Support single video input or dir of videos
output dir is required

sh tools/dist_infer.sh <GPU_NUM> --input <VIDEO or VIDEO DIR> --config <CONFIG_FILE> --checkpoint <MODEL_PATH> [optinal arguments]

< GPU_NUM> : number of gpu you can use for inference
< VIDEO or VIDEO DIR>: input path of single video or directory of videos.
< CONFIG_FILE >: model configuration files, can be found in configs dir.
< MODEL_PATH >: should be consistent with < CONFIG_FILE >, can be download from available model

Supported arguments are:

--output_dir <WORK_DIR>: output video dir
--tmpdir <WORK_DIR>: tmp dir for writing some results

Train

sh tools/dist_train.sh <GPU_NUM>  <CONFIG_FILE> <PATH/TO/PANAFRICA/TRAINSPLIT>  [optinal arguments]

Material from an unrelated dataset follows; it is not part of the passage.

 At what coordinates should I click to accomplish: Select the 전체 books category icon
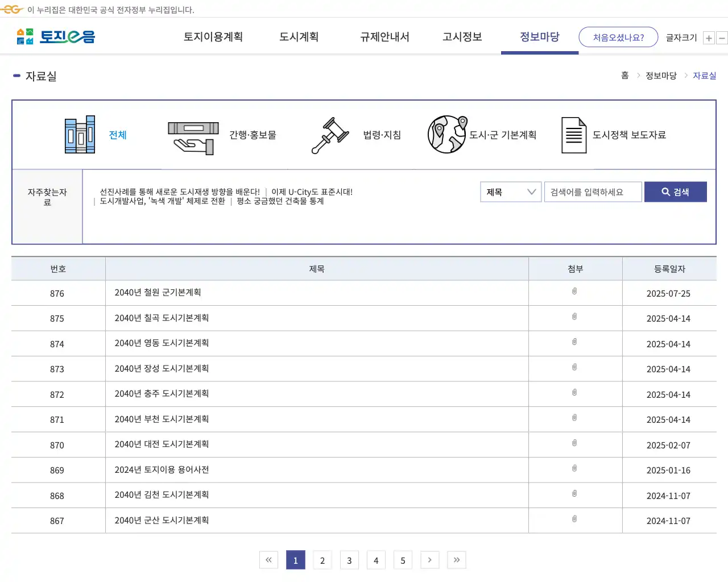click(x=80, y=135)
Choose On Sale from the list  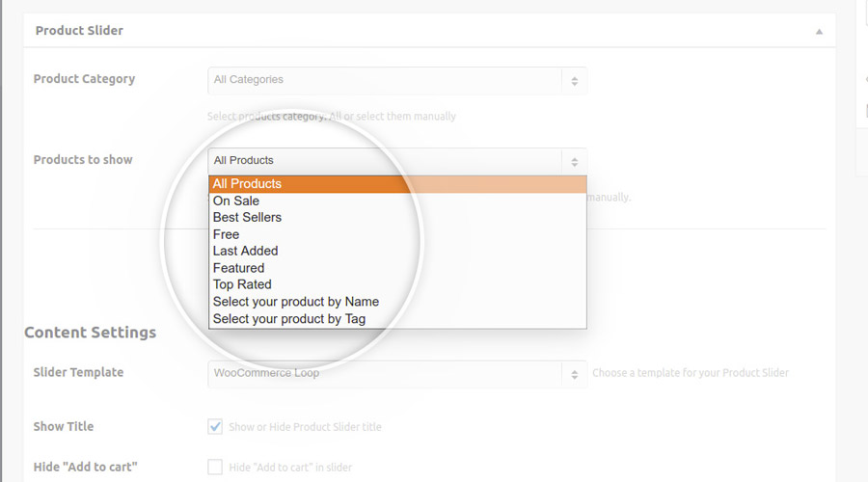(236, 201)
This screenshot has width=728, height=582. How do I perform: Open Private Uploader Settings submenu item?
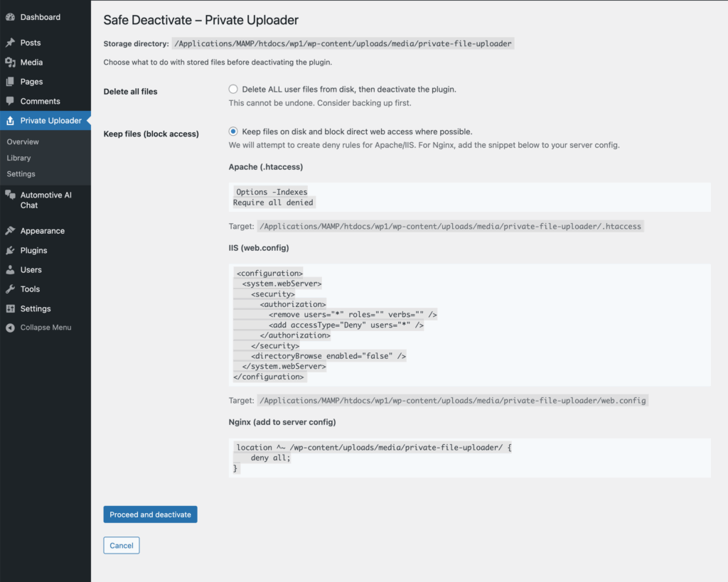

< GPU_NUM> : number of gpu you can use for inference
< CONFIG_FILE >: model configuration files, can be found in configs dir.
< PATH/TO/PANAFRICA/TRAINSPLIT >: the path of training set split: train.txt

[optinal arguments]

--checkpoint < MODEL_PATH >
--work_dir < WORKDIR >: the dir to save logs and models
--resume_from: < CHECKPOINT >: the checkpoint file to resume from
--validate: whether to evaluate the checkpoint during training
-test: whether to test final model after training

Dataset

Please download the dataset make sure your folder structure like this

Greatape-detection
├── PanAfrica
│   ├── videos
│   │   ├── 0FhliLmQri.mp4
│   │   ├── 0FUP9Wc3pg.mp4
│   │   ├── ...
│   │   ├── ZZ5rZm8j3M.mp4
│   ├── videoframes
│   │   ├── 0FhliLmQri
│   │   │   ├── 000000.jpg
│   │   │   ├── 000001.jpg
│   │   │   ├── ...
│   │   ├── 0FUP9Wc3pg
│   │   ├── ...
│   │   ├── ZZ5rZm8j3M
│   ├── annotations
│   │   ├── 0FhliLmQri
│   │   │   ├── 0FhliLmQri_frame_1.xml
│   │   │   ├── 0FhliLmQri_frame_2.xml
│   │   │   ├── ...
│   │   ├── 0FUP9Wc3pg
│   │   ├── ...
│   │   ├── ZZ5rZm8j3M
│   ├── splits
│   │   ├── all.txt
│   │   ├── train.txt
│   │   ├── test.txt
│   │   ├── val.txt